Earthquakes are violent, sudden disturbances that generate seismic waves, waves travelling outward from the origin of the earthquake in all directions. When describing an earthquake and its location, geologists often talk about its epicentre and its focus. The epicentre is located above the focus, but the two are different and, depending on the type of earthquake, may be separated by a large or small distance.
The focus of an earthquake is the point where the fault ruptures to cause the earthquake. In a sense it could be considered the "ground zero" of the earthquake, the point where the rock first shifts to make the earthquake happen. Seismic waves spread outward from the focus in all directions. As these seismic waves travel along or reach the earth's surface, they cause the shaking that you feel. The faster p-waves arrive first, but the slower surface waves that arrive shortly thereafter actually cause more damage.

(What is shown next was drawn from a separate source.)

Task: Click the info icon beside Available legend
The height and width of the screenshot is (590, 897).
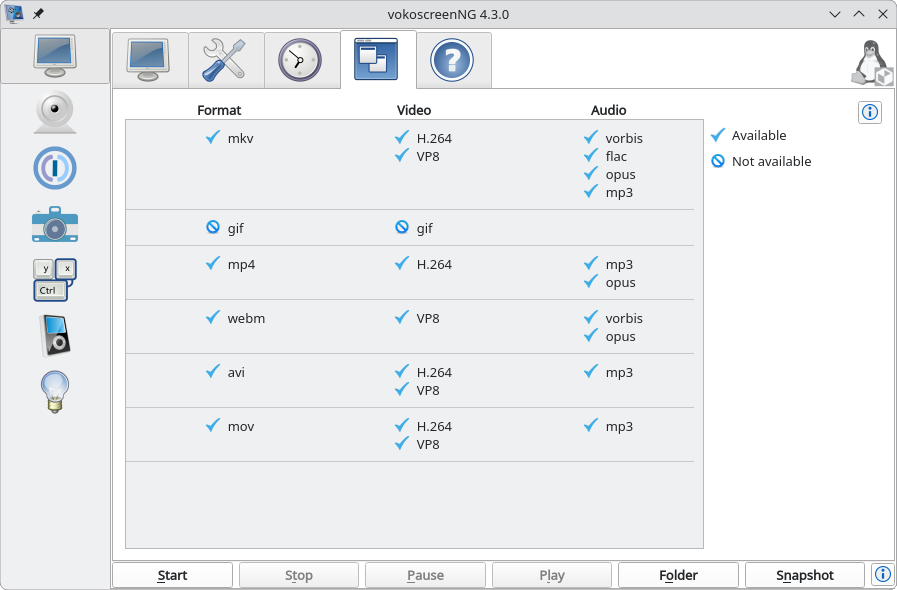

The focus is underground and along the fault line. The point on the earth's surface directly above the focus is called the epicentre. Since the epicentre is closer to the focus than any other point on the surface, it experiences the most shaking and typically, though not always, the most damage. Earthquakes may be shallow-focus, in which case the focus is fairly close to the earth's surface, or deep-focus, in which case the focus lies buried deep below.
Shallow-focus earthquakes are by far the most common and release more energy, although deep-focus earthquakes in subduction zones can sometimes be huge. The most dangerous situation involves a quake, the epicentre of which lies beneath the ocean. If the quake is large enough, the disturbance to the seafloor can generate a huge wave called a tsunami. Tsunamis travel very rapidly -- as fast as 470 miles an hour -- and can cause significant damage far from the epicentre of the quake.
There are two types of plate boundaries where the focus of an earthquake might be found: convergent and transform plate boundaries. At the former, two plates are colliding head-on. If crust on one of the plates is oceanic, subduction may occur, and deep-focus earthquakes usually occur at these kinds of boundaries. Transform boundaries, like the one that runs through California, occur where two plates slide past each other. Earthquakes here usually have a more shallow focus.